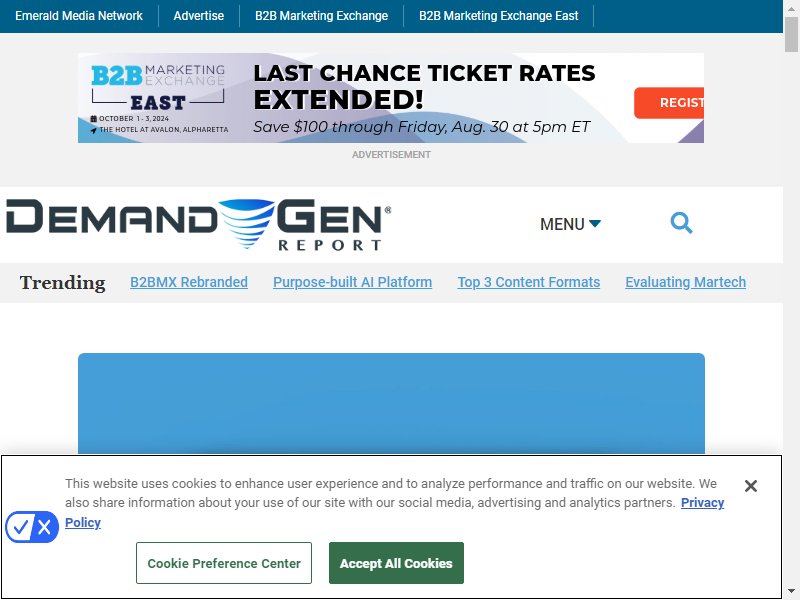Close the cookie banner with X
The image size is (800, 600).
click(751, 486)
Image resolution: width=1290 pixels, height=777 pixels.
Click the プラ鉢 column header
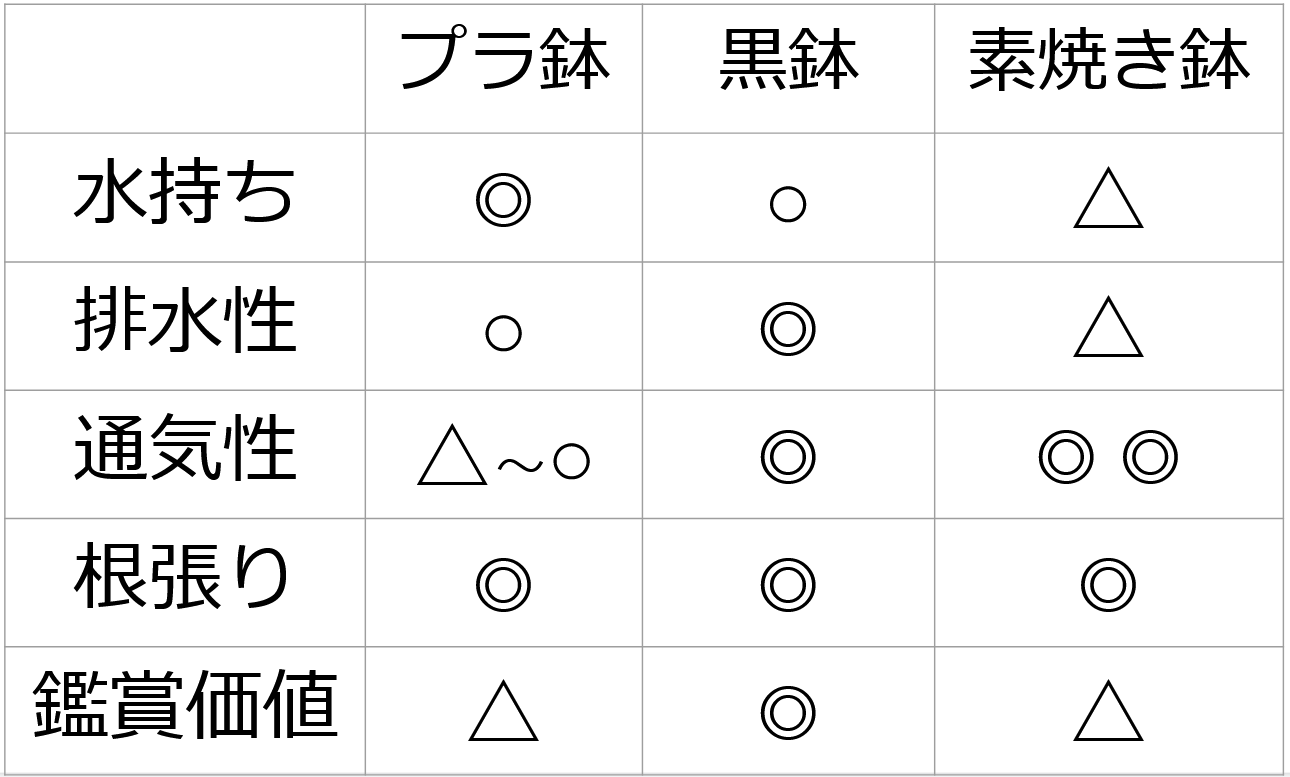click(504, 62)
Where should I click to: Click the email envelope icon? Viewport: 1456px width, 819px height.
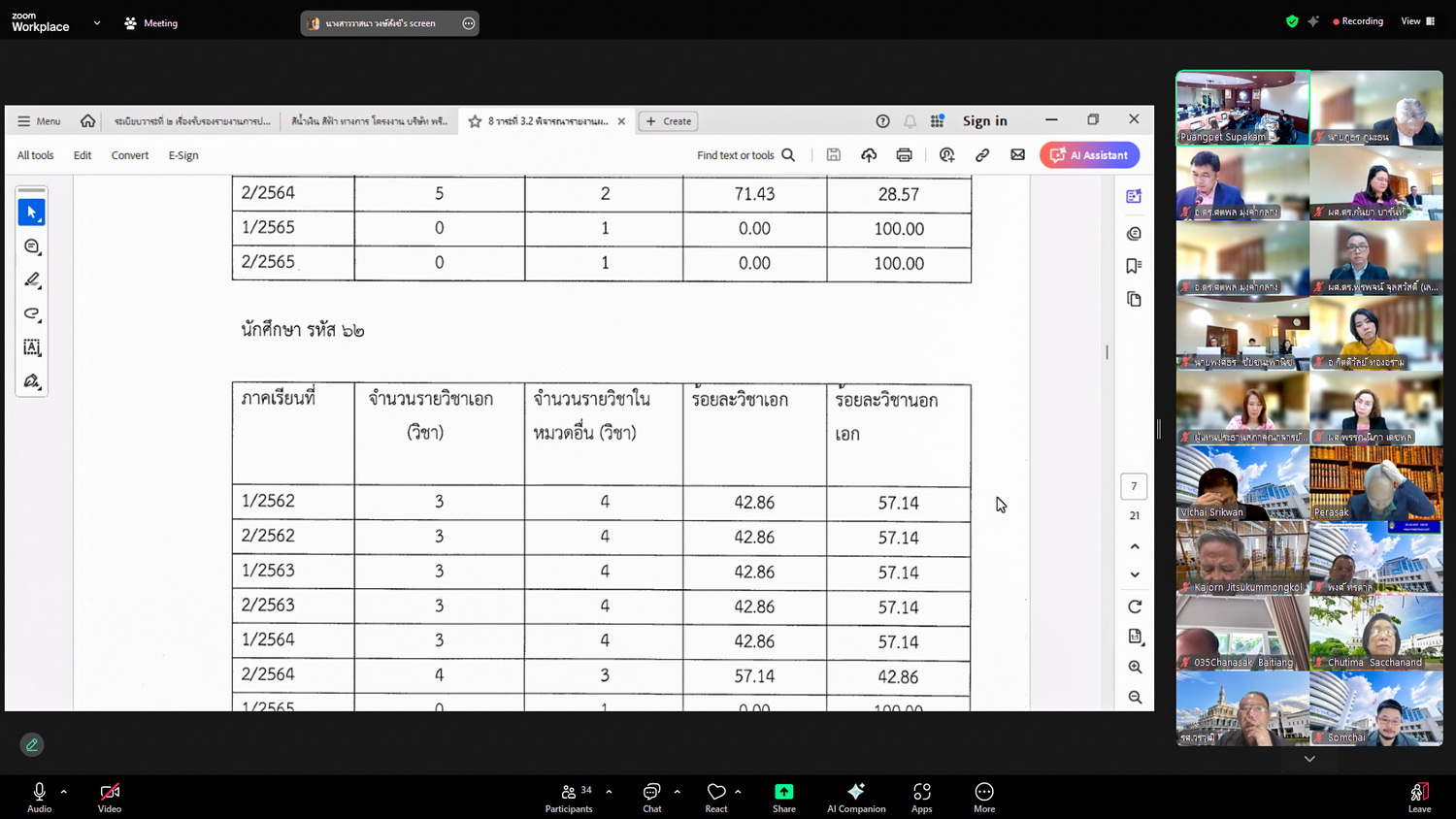(x=1017, y=155)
○ ○ ○ ○ ○ ○ ○
● Task
An answer containing only the lines from the one holding "Image resolution: width=1290" through the close of the entries above, reproduced exactly and stripped of pictures, is expected.

● Solution for this problem
Image resolution: width=1290 pixels, height=777 pixels.
Click the プラ鉢 column header
click(504, 62)
Where should I click to: Click the email envelope icon? Viewport: 1456px width, 819px height.
(x=1017, y=155)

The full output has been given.